Hain et al.
Surface & Coatings Technology
DOI: 10.1016/j.surfcoat.2022.129188
Microwave Plasma-Assisted Reactive HiPIMS of InN Films: Plasma Environment and Material Characterization
A scientific collaboration between Bern University of Applied Sciences (BFH), École Polytechnique Fédérale de Lausanne (EPFL), Swiss Federal Laboratories for Materials Science and Technology (Empa, Thun & Dübendorf) and TOFWERK, focused on development of a low temperature fabrication process for InN thin films via microwave plasma- assisted reactive high power impulse magnetron sputtering (MAR-HiPIMS).
In situ- and ex situ- diagnostics techniques characterized the influence of the microwave plasma on the HiPIMS discharge process at various nitrogen flows and microwave powers.

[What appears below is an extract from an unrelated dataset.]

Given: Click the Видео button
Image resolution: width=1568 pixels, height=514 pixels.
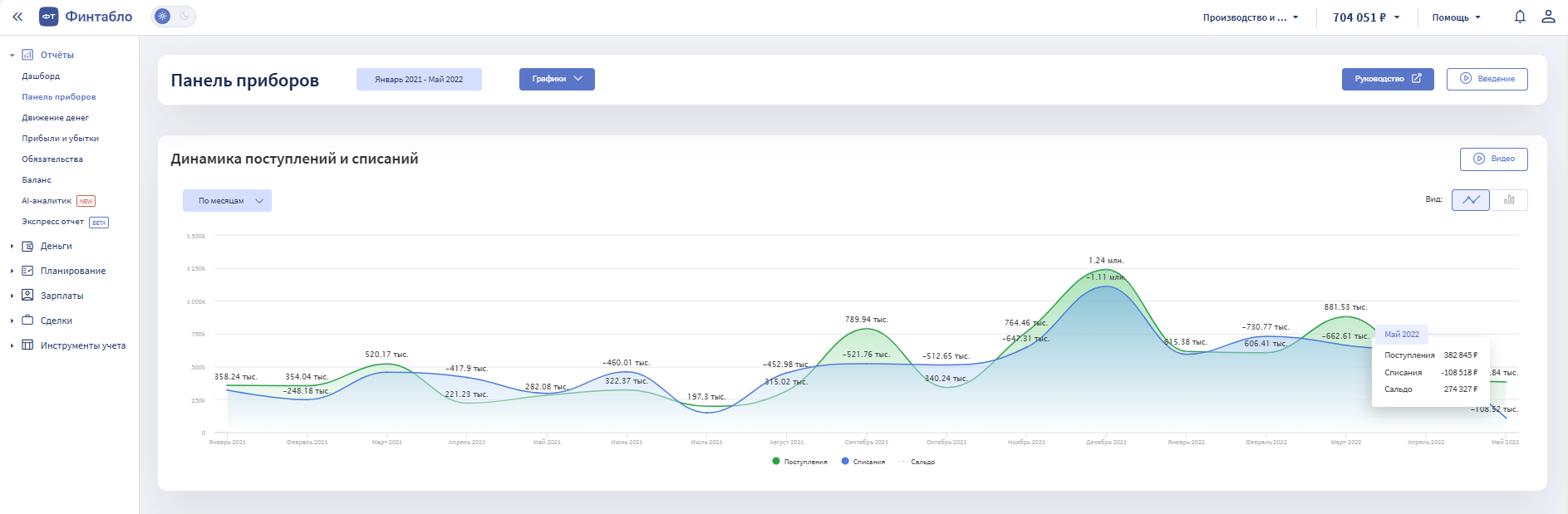Looking at the screenshot, I should 1493,159.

Measurements have shown the microwave plasma enhances the dissociation/activation of nitrogen species and supplies seed electrons to the magnetron discharge plasma.

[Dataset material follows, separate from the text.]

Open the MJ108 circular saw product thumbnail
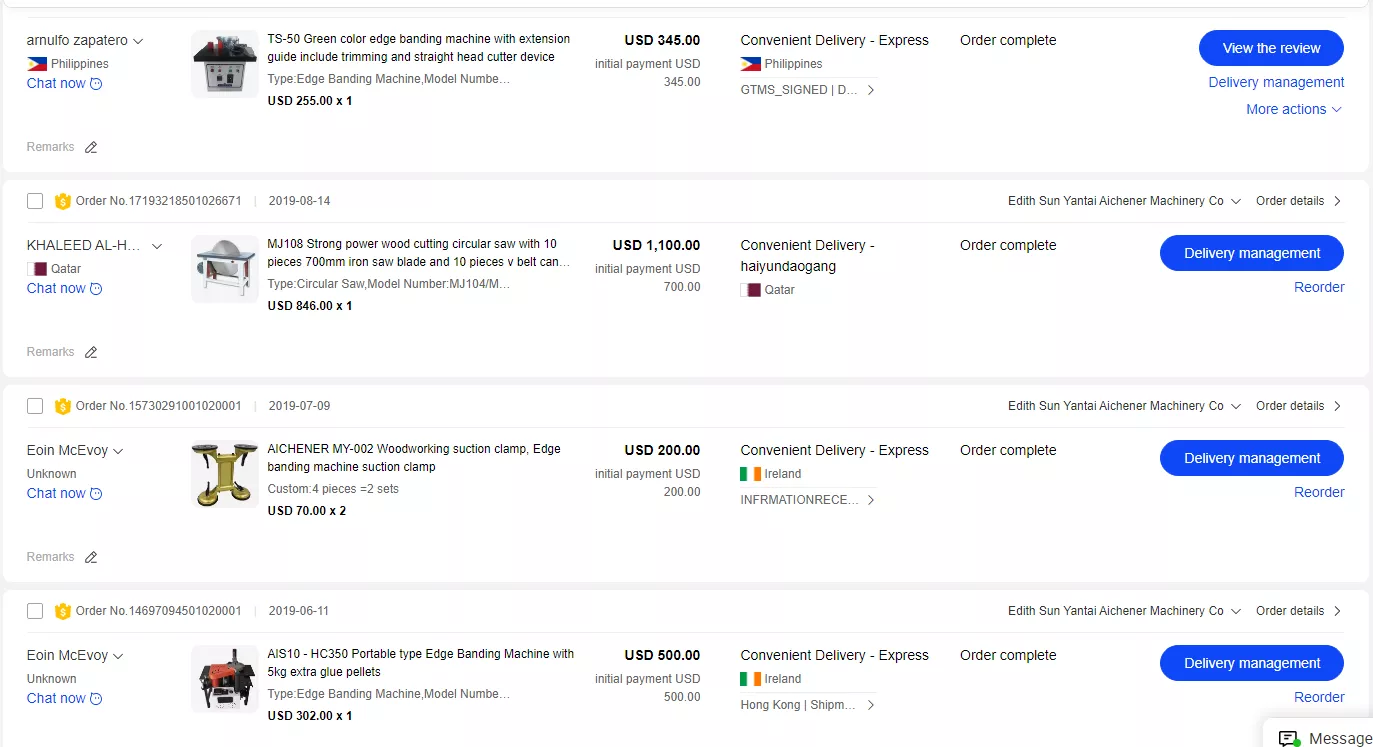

A TOFWERK TOFMS Process Analyzer combined with a Langmuir probe from Impedans Ltd. were used to simultaneously measure the mass and the energy distribution of all the species present during the MAR-HiPIMS process as well as the plasma potential and current. As such, the identification of the species plasma origin and their temporal behavior in conjunction with the relevant plasma electrical parameters was possible. In addition, use of the TOF analyzer allowed for the determination of origin for the detected species – generation from the HiPIMS discharge or the microwave plasma.

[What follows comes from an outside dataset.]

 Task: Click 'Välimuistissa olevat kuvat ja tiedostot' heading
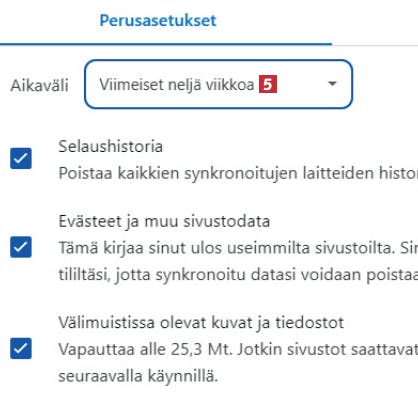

The TOFWERK Process Analyzer detected all process relevant species such as  Ar+, Ar2+, N2+, N+ and In+ and allowed classification of their energy distribution into three energy/charge categories: E/Q low, mid, and high.
In the study, it was determined that the low and high E/Q come from HiPMS discharge, where the time profiles show an increase in In+ ions near the end and after the end of the pulse. For low E/Q , an increase in argon and nitrogen species was also observed. The mid E/Q ions were determined to be generated within the microwave plasma.
This work demonstrates integration of a TOFWERK Process Analyzer and a Langmuir probe allows for in-depth characterization of the MAR-HiPIMS sources, permitting time resolved measurements of the plasma properties. In addition the chemistry, energy distribution, and origin of the various process species were characterized.
This work was co-funded by the Swiss Innovation Agency, Innosuisse and the European Union as part of projects E!114277 IonDrive and E!12507 Plasma S3Tream.